Metin Parçası:
-*-*-
Mecit BAYRAKTAR

Mestanlı'nın işgali

Mecit BAYRAKTAR

 

Değerli dostlar, bu yazı dizisini aslında Doğu Rodopların kurtarılışının 110'üncü yıldönümü münasebetiyle başlattım. Aktardığım bilgilerin daha iyi anlaşılması için işgal günlerini de kısaca anımsatma gereği duydum.

Mestanlı' nın işgal tarihi - 4 Kasım 1912 yılıdır. Kırcaali bozgunundan sonra, Kırcaali Kolordusu dağılmıştı. Bölgeyi güçlendirmek gerekiyordu. Bu amaçla Harbiye Nazırı Nazım Paşa, yeni oluşturulan Mestanlı Müfrezesini, Soma, Dikili, Bergama, Manisa, Sındırgı ve Burdur taburları ile pekiştirdi.

Bulgar saldırılarının öncesinde yerli fedailer ile desteklenen Osmanlı Birlikleri, Mestanlı çevresinde çok dağınık bir vaziyette idi. Bu nedenle Mestanlı savunmasında yetersiz kalındı.
-*-*-
Sağlanan Veriler:
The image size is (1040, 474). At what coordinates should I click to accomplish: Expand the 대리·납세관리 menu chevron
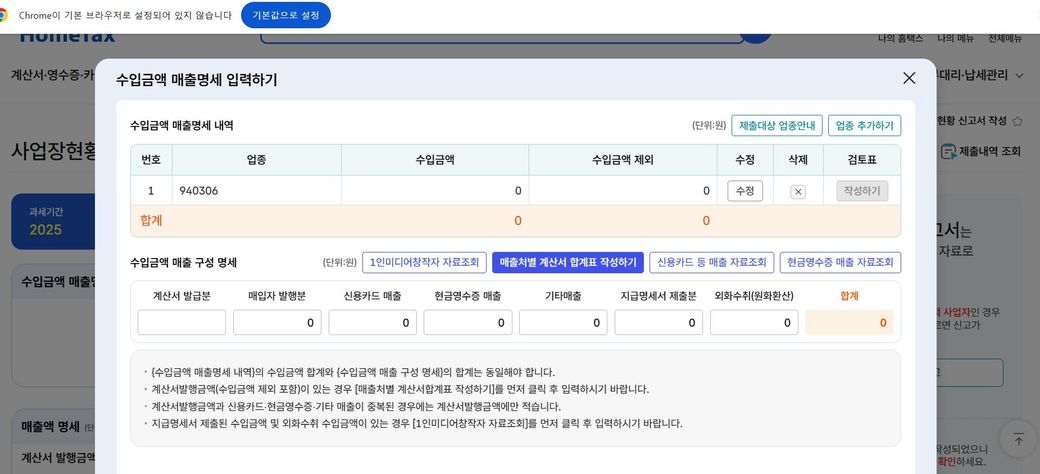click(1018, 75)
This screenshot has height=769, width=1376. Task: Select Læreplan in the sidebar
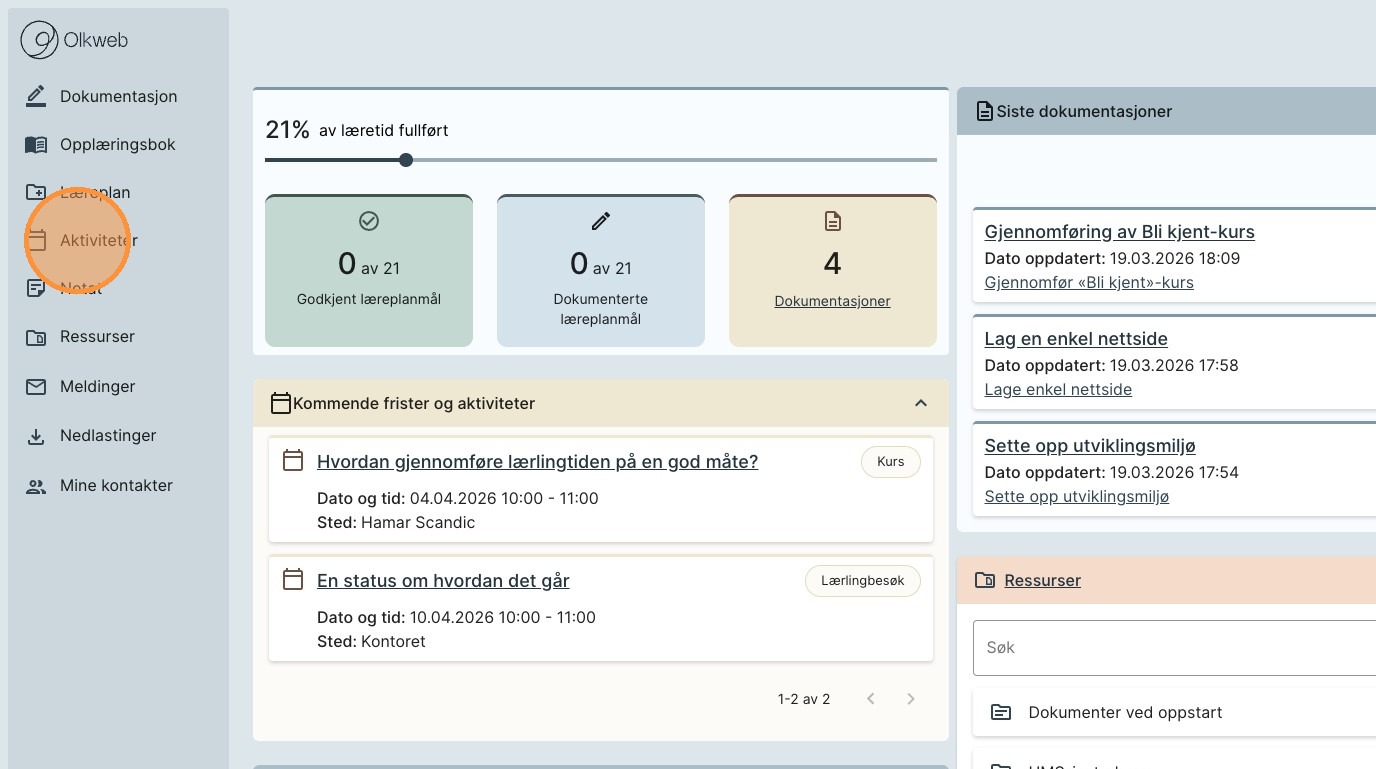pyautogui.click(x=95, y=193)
-*-*-
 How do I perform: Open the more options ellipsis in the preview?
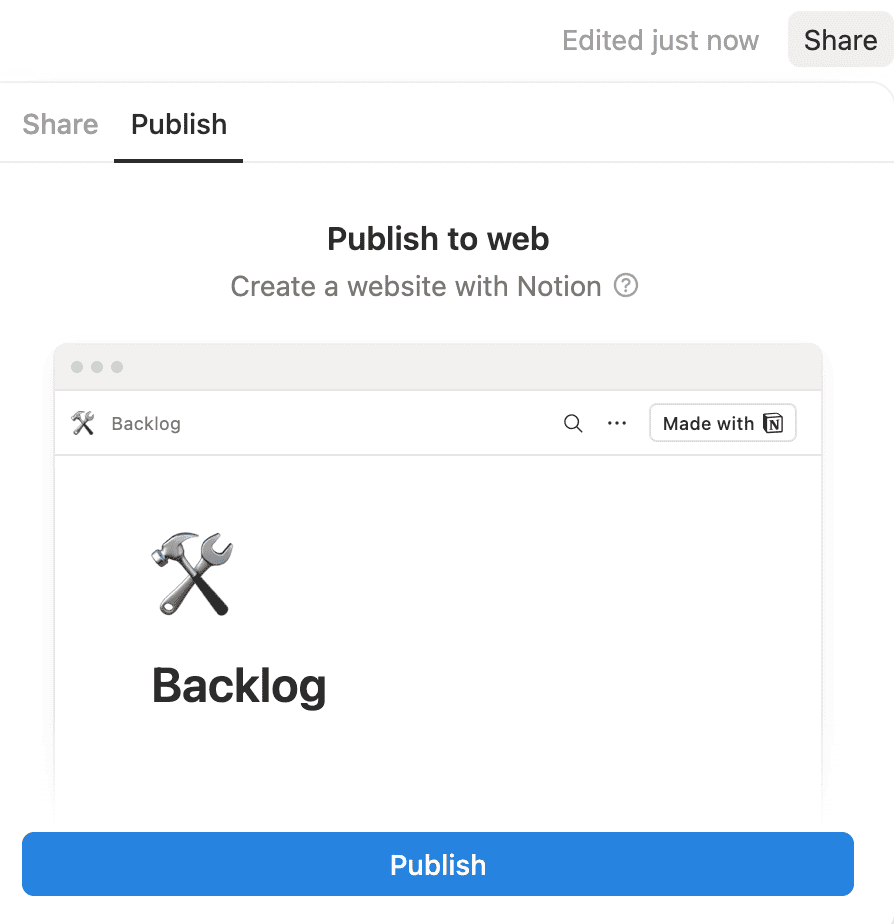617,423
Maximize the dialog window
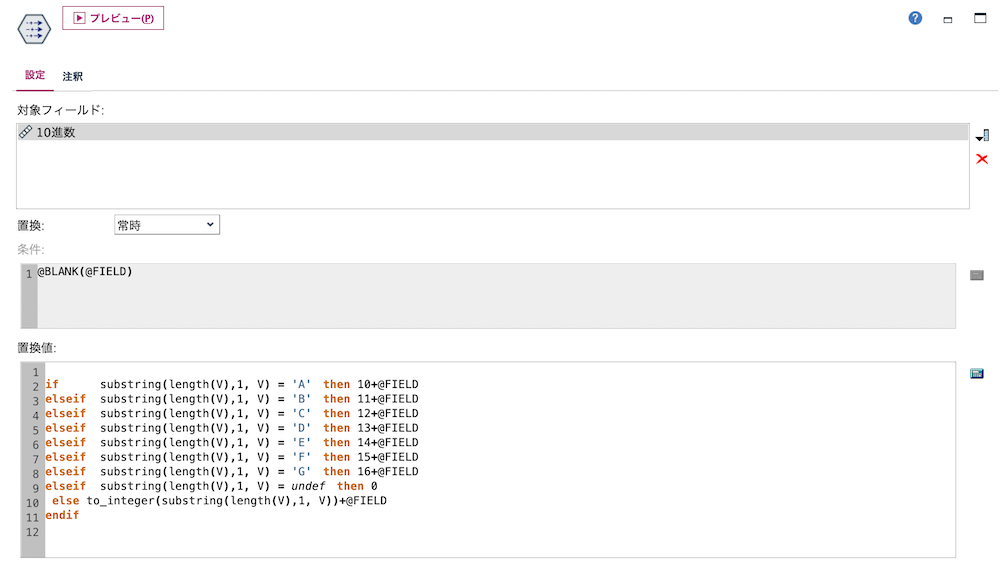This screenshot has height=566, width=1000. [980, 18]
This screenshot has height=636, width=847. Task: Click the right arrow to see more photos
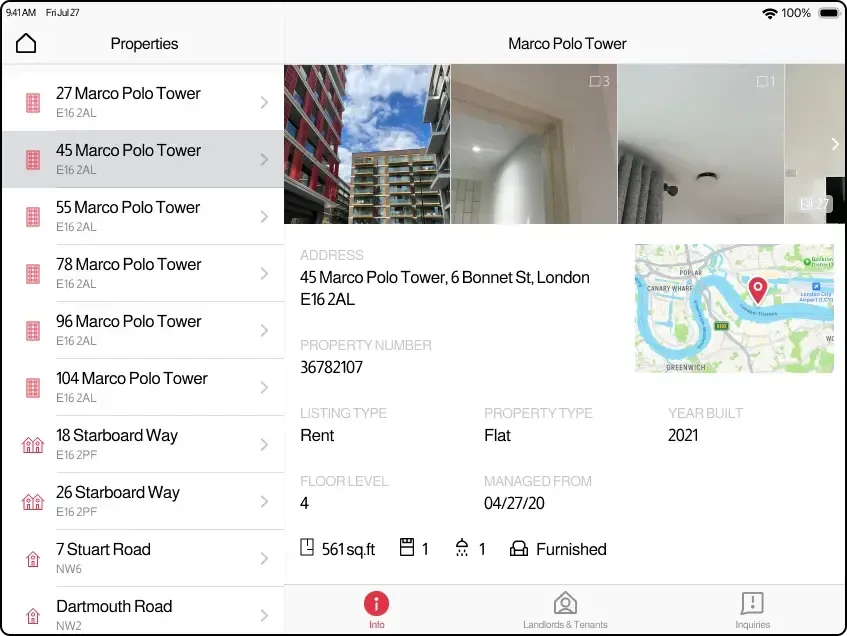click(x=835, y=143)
-*-*-
Sorular ve Görevler:
• 1. Mestanlı'nın işgaline dair metinde Mestanlı Müfrezesini pekiştirmek için kullanılan taburların hepsini sırala.
• 2. Lütfen Mestanlı'nın işgaline dair metni son cümlesinden itibaren devam ettir.
Yukarıdaki veriler bu iş için gerekli değildir.

Görevlerin Yanıtları:
• 1. Soma, Dikili, Bergama, Manisa, Sındırgı ve Burdur taburları.

• 2.
Kırcaali Bulgar Müfrezesinin başında General Genev bulunuyordu. Mestanlı işgaline katılan her askere 4 günlük kumanya dağıtıldı. Silah başına 150 mermi verildi. Onlardan acımasız olmaları istendi. 13 Numaralı Harekat Emri'ne göre, birlikler 3 Kasım akşamı, dört koldan harekete geçirildi.

1- Ermeni ve Makedonyalılardan oluşan karma gönüllü birliklerin başında Makedon Yarbay Protogerov ve Ermeni " Kaniçici Antranik" olarak bilinen Voyvada Uzunyan bulunuyordu. Onlara Büyük Dere, Söğütlü Çayı ve Arda arasında yükselen Kocadağ, hedef gösterildi.

Harekat sırasında caniler, kendilerine yakışanı yaptılar. İşgal ettikleri her yeri, istisnasız kan gölüne çevirdiler. Sadece Suludağ köyünde 10 kişi evlerinde kurşunlanarak, 7 kadın satırlarla doğranarak ve 18 kişi de bir samanlıkta topluca yakılmak suretiyle şehit edilmişlerdi.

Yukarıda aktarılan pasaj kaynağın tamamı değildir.